Namun kemudian, berusut sana sini, saya sampai pada kesimpulan kalau selama itu saya tidak pernah menulis sesuatu yang saya benar-benar suka. Saya masih terpanteng pada anggapan bahwa dengan 'blog' ini saya harus dan hanya menuliskan kejadian-kejadian unik, dan nyeleneh yang terjadi di keseharian saya dalam bahasa humor yang memancing tawa. Sayangnya, kedua hal tersebut, saya tidak punya. Keseharian saya sangat amat normal. Saya pergi ke kampus, duduk di sebuah ruangan, berhadapan dengan komputer dan kemudian sore harinya pulang ke kos dan kembali berhadapan dengan komputer. Pun tidak ada kejadian seru yang bisa saya ceritakan, karena memang jarang sekali saya menemui hal yang seru di keseharian saya.
Lalu, kenapa ada 'Screening Log'? semenjak kecil saya sudah tergila-gila sama cerita fiksi. Baik yang dituangkan dalam media tulisan, atau media gambar bergerak (film). Bahkan sebagai seorang murid sekolah dasar yang harus tidur pukul 9 malam, saya sering terjaga sampai jam 11 atau bahkan lewat tengah malam demi untuk memelototi layar kaca, atau membalik-balik halaman sebuah novel. Yah, itulah saya.
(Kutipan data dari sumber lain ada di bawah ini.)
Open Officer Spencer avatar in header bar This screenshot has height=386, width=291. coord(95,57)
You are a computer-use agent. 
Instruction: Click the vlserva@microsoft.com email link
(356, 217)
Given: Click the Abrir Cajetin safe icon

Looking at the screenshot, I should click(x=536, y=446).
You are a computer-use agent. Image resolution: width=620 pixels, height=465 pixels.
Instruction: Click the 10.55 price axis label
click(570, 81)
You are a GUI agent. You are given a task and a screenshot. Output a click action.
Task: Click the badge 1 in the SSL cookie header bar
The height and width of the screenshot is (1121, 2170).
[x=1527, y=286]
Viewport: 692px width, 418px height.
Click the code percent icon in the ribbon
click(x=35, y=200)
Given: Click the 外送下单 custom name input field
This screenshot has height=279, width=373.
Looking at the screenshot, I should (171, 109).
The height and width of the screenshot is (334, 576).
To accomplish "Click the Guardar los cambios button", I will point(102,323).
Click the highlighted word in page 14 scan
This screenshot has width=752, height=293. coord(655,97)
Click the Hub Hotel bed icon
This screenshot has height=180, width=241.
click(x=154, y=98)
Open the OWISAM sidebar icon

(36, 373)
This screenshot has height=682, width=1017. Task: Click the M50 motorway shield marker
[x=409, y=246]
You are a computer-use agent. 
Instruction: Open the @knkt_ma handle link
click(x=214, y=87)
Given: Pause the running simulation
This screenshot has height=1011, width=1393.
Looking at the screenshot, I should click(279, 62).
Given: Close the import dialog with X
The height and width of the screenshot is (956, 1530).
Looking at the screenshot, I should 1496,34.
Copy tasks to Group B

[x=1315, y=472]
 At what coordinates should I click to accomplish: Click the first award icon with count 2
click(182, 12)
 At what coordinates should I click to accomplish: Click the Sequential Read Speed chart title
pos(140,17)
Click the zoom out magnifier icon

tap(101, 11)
Hobi saya tersebut (film dan novel), baru bisa saya manjakan kira-kira setahun belakangan ketika saya sudah bisa mencari nafkah sendiri dan lepas dari tunjangan orang tua. Ketika itu, dan dibantu oleh budaya negeri ini, saya mulai mengumpulkan media-media yang menjadi obyek nafsu saya. Dan kemudian, saya mulai melihat film dan novel sebagai media seni dan bukan semata tempat bagi sutradara atau penulis untuk sekadar memberikan santapan lezat buat mata atau imajinasi kita saja. Seiring dengan situ, saya mulai memandang media hiburan dari sudut mata seorang kritikus dan mulailah saya menulis review.
Dan untuk itulah, 'Screening Log' ada. Seperti halnya pementasan di panggung, sedetik sebelum sang aktor berakting, tirai akan dibuka dan Ketika Tirai Dibuka, semua imaji dan realita berpadu jadi satu. *what the hell am i talking about, anyway?* Jadi marilah, bergabunglah dengan saya, sambil menikmati cerita yang disaji lewat seluloid atau kertas.
Satu lagi dan terakhir, saya memakai Bahasa untuk menulis isi dari pementasan ini dan sedapat mungkin tidak akan ada spoiler yang mungkin akan mengganggu anda dalam menikmati film yang saya review.